Self-supervised Hypergraphs for Learning Multiple World Interpretations
This work addresses the challenge of multi-task learning in computer vision for applications like autonomous systems, though it appears incremental by building on existing graph-based methods.
The paper tackles the problem of learning multiple scene representations from limited labeled data by using a multi-task hypergraph to exploit relationships between representations, achieving superior performance compared to other multi-task graph models. It also introduces Dronescapes, a large UAV video dataset with multiple representations for multi-task learning.

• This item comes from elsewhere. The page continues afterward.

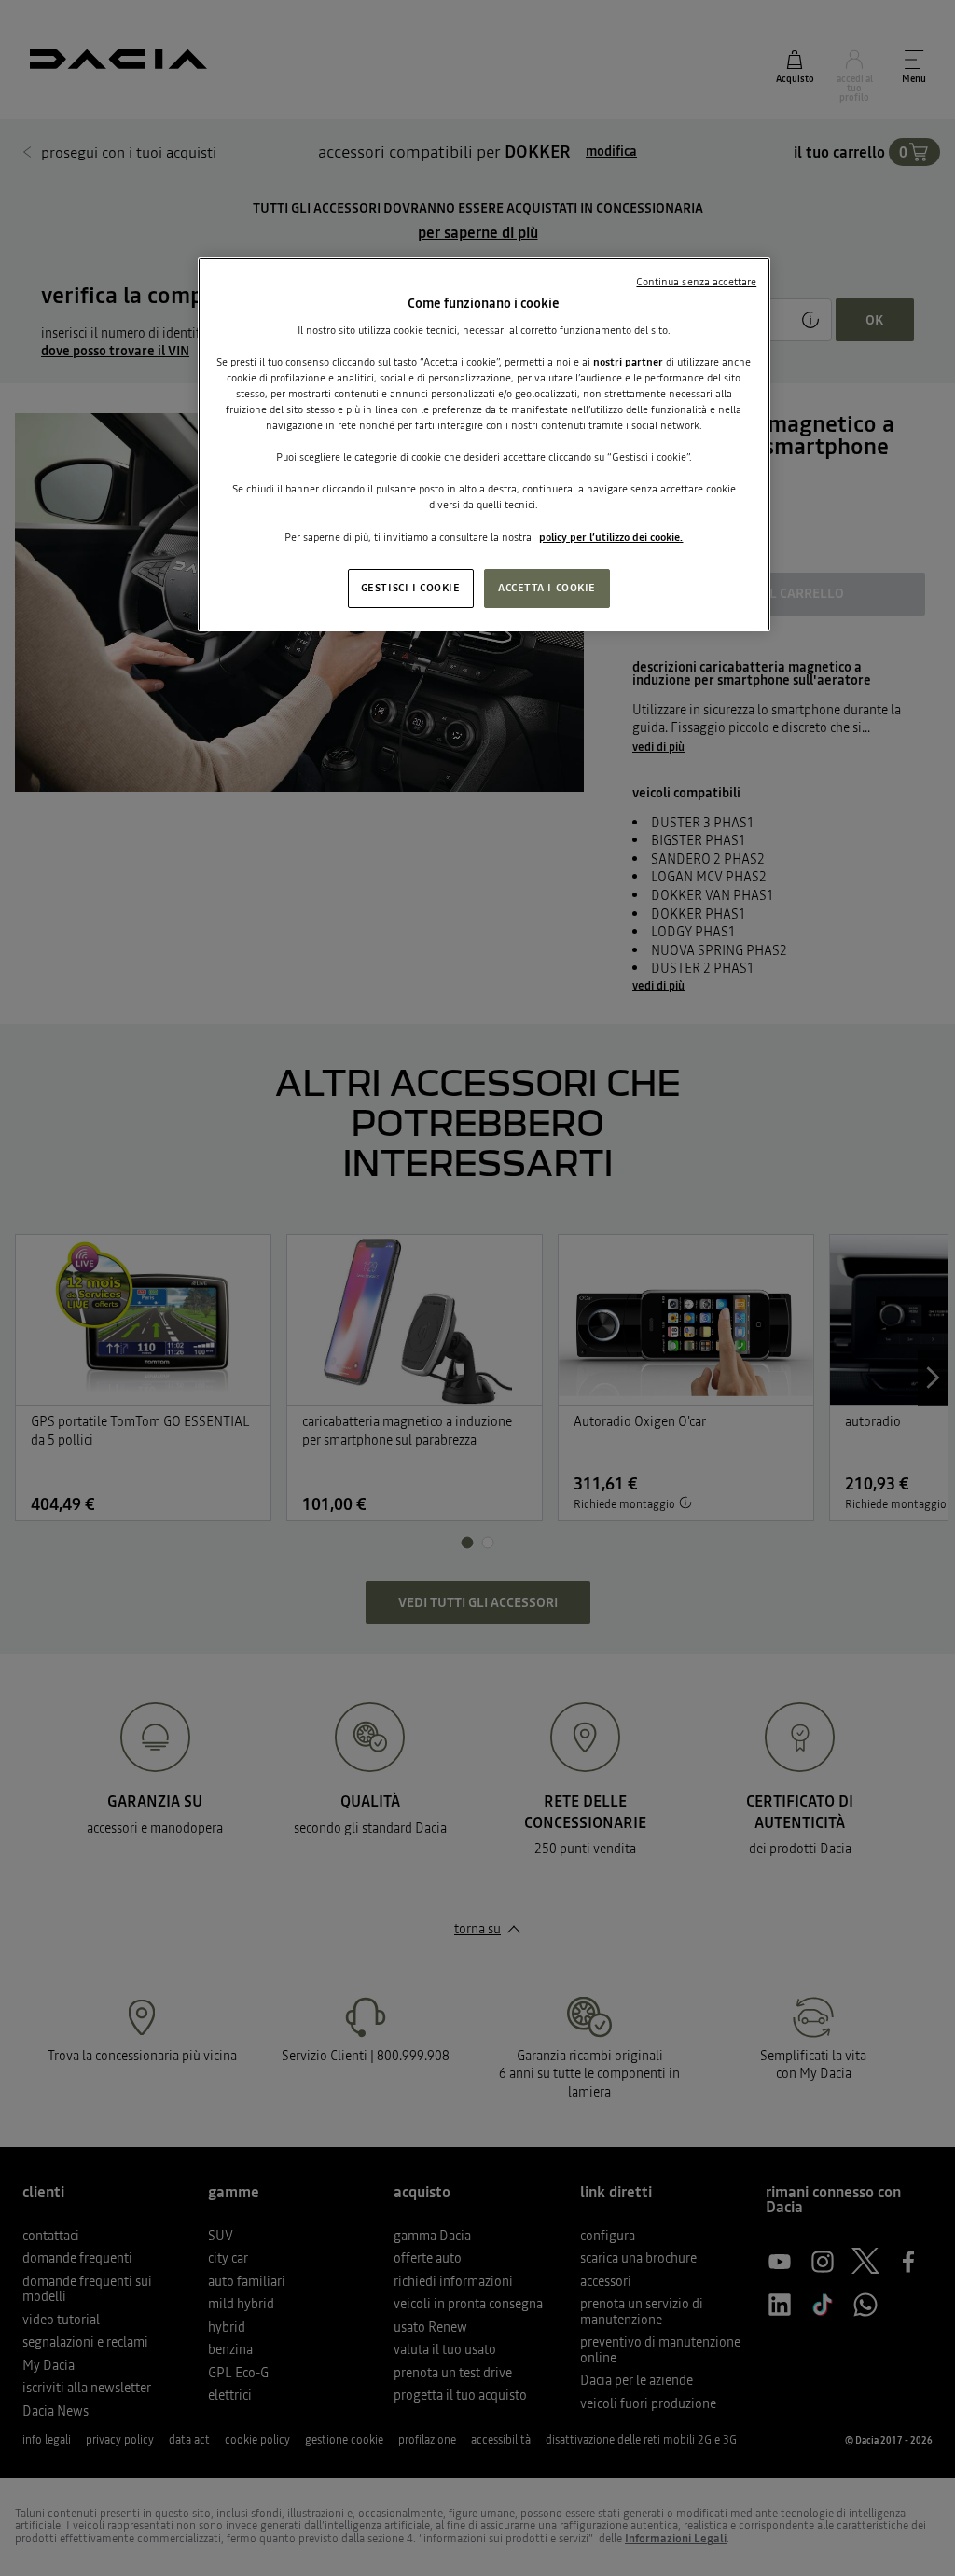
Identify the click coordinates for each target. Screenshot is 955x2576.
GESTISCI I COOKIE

We present a method for learning multiple scene representations given a small labeled set, by exploiting the relationships between such representations in the form of a multi-task hypergraph. We also show how we can use the hypergraph to improve a powerful pretrained VisTransformer model without any additional labeled data. In our hypergraph, each node is an interpretation layer (e.g., depth or segmentation) of the scene. Within each hyperedge, one or several input nodes predict the layer at the output node. Thus, each node could be an input node in some hyperedges and an output node in others. In this way, multiple paths can reach the same node, to form ensembles from which we obtain robust pseudolabels, which allow self-supervised learning in the hypergraph. We test different ensemble models and different types of hyperedges and show superior performance to other multi-task graph models in the field. We also introduce Dronescapes, a large video dataset captured with UAVs in different complex real-world scenes, with multiple representations, suitable for multi-task learning.